Yeah, it’s like me (I’m so white my skin is see-through) going into a people of color blog and talking about racism. It scares the shit out of me because I’d hate to make enemies right away or make them feel intruded upon. That said, I think it’s important for trans people to know that not all cis people are transphobic. Specifically, I’d like more interaction between cis gays and trans gays so that we can all see more clearly how much we have in common. We’re not that different.
I’ve actually been meaning to write a post on the parallels between the gay and trans (particularly transsexual) experience, but I didn’t do it right when I had the idea so now I’ve forgotten most of my points.
maybe start a area in the forum for cis people?
There kind of is one. Thing is, I’m just as uncomfortable with a cis-only space as I am with a trans-only one. I don’t think we need to be segregated, all that does is allow all the bad feelings to fester even more than they already have. What we need to do is actually talk to each other, something that happens very rarely outside of lesbian-specific areas.
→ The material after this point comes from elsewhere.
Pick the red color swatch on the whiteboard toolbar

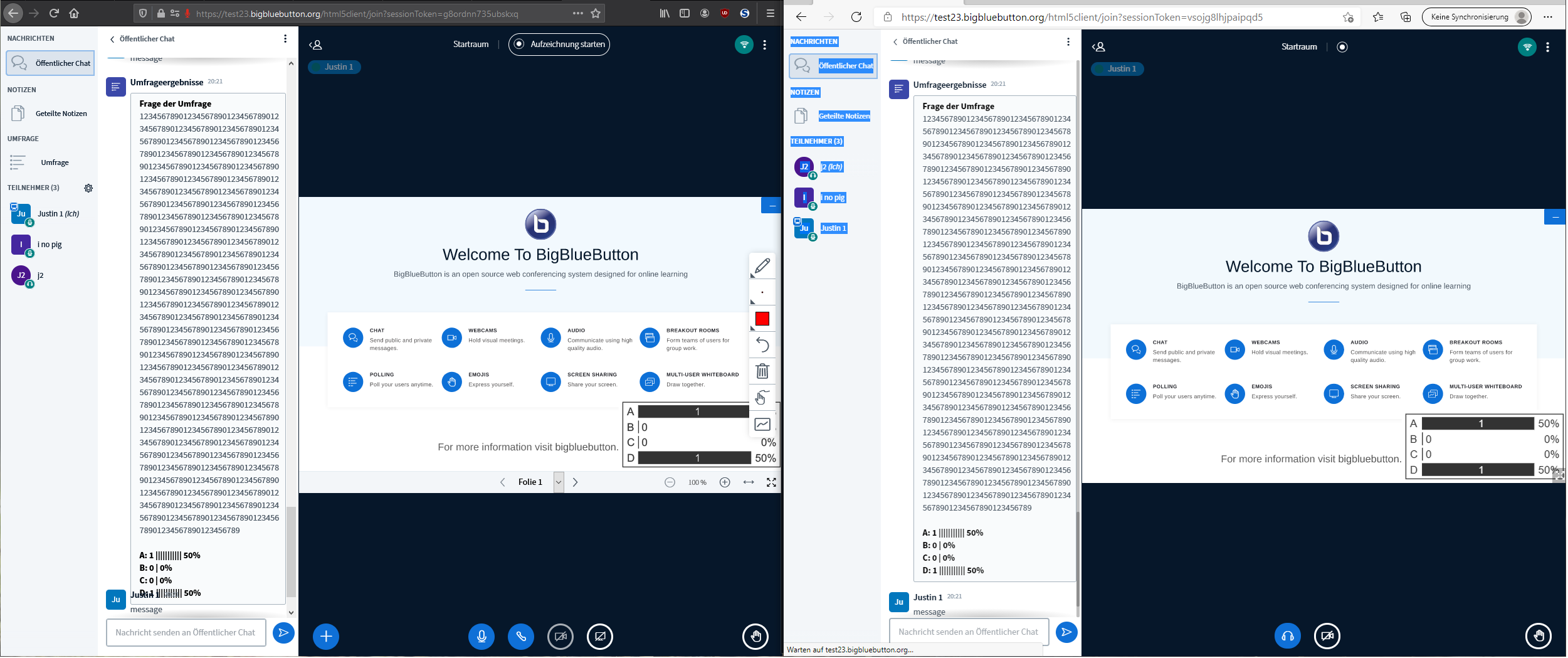(762, 319)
I’m not saying a cis only space, but perhaps a space where they know they are the focus? then maybe they’d be more willing to post or make forum topics? I know I’d be a bit hesitant to jump right in in a forum where I would be considered the ally and not perhaps the main focus. Maybe make a section called “allys” that way if someone starts a topic no one could possibly yell at them for doing so, since that would be the specific purpose of that area.